Methods A randomized, double-blind, cross-over, single-center pilot study of MMKD versus American Heart Association Diet (AHAD) intervention is performed on 17 subjects (age: 64.6 ± 6.4 yr), of which 11 have mild cognitive impairment, while 6 are cognitively normal. Subjects undergo MMKD and AHAD intervention for 6-weeks separated by 6-weeks washout periods. Gut microbiome, fecal short-chain fatty acids (SCFAs), and markers of AD in CSF including amyloid β (Aβ)-40 and Aß-42, total tau, and phosphorylated tau-181 (tau-p181) are measured at before and after diet interventions.

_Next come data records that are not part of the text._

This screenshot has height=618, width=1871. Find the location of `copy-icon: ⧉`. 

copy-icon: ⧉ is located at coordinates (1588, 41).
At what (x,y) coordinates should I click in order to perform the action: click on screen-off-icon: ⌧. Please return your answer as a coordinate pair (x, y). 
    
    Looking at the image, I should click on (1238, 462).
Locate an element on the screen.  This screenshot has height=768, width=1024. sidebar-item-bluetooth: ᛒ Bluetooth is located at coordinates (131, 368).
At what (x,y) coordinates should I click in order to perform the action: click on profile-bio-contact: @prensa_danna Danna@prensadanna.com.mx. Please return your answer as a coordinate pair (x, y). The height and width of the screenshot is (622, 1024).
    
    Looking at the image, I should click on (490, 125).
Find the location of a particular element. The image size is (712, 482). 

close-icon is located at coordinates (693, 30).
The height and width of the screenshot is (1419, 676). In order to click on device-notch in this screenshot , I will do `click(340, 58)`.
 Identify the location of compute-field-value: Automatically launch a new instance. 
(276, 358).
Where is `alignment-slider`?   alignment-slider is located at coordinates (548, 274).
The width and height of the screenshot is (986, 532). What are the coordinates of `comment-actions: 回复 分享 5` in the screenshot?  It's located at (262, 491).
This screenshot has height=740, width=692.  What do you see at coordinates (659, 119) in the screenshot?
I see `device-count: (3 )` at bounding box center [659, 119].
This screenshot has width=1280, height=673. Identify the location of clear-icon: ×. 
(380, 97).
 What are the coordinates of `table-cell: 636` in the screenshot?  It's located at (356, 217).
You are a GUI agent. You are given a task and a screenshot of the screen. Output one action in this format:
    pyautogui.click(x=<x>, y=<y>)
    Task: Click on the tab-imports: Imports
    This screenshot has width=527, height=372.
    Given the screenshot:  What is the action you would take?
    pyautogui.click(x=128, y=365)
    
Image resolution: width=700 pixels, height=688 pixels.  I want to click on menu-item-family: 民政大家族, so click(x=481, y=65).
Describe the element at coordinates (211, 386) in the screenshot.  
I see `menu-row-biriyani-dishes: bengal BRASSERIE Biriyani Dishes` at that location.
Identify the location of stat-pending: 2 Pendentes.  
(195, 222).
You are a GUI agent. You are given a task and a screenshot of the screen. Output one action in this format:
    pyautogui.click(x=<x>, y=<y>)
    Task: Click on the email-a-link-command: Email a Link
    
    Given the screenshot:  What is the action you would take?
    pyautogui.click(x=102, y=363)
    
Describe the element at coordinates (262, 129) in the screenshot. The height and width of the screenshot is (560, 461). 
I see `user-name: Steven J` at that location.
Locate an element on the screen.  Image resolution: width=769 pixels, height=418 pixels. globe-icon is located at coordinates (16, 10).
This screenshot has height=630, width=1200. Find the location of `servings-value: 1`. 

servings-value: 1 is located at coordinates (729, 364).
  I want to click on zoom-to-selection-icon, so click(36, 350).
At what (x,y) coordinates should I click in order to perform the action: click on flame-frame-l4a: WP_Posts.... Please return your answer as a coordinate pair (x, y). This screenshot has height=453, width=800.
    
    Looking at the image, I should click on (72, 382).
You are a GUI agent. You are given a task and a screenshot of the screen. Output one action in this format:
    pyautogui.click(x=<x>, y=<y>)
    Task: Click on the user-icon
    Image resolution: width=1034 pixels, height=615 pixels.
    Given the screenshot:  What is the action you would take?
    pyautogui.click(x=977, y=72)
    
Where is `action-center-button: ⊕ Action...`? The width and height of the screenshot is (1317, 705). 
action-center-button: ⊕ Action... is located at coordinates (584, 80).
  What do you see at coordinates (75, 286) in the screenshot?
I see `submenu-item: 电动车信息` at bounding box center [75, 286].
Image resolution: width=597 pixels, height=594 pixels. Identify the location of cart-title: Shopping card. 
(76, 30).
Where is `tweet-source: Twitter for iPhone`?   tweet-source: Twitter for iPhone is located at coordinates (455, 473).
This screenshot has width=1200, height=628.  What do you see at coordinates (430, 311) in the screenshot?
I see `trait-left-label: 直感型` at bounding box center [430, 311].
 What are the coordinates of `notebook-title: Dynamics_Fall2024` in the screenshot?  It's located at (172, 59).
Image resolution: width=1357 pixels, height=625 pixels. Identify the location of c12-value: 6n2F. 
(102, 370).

Findings At baseline, subjects with normal vs. impaired cognition show no notable difference in microbiome diversity but several unique microbial signatures are detected in subjects with mild cognitive impairment. Proteobacteria correlate positively with Aβ-42: Aβ-40 while fecal propionate and butyrate correlates negatively with Aβ-42 in subjects with mild cognitive impairment. Several bacteria are differently affected by the two diets with distinct patterns between cognitively normal and impaired subjects. Notably, the abundance of Enterobacteriaceae, Akkermansia, Slackia, Christensenellaceae and Erysipelotriaceae increases while that of Bifidobacterium and Lachnobacterium reduces on MMKD, while AHAD increases Mollicutes. MMKD slightly reduces fecal lactate and acetate while increasing propionate and butyrate. Conversely, AHAD increases acetate and propionate while reducing butyrate.
Interpretation The data suggest that specific gut microbial signatures may depict the mild cognitive impairment and that the MMKD can modulate the gut microbiome and metabolites in association with improved AD biomarkers in CSF.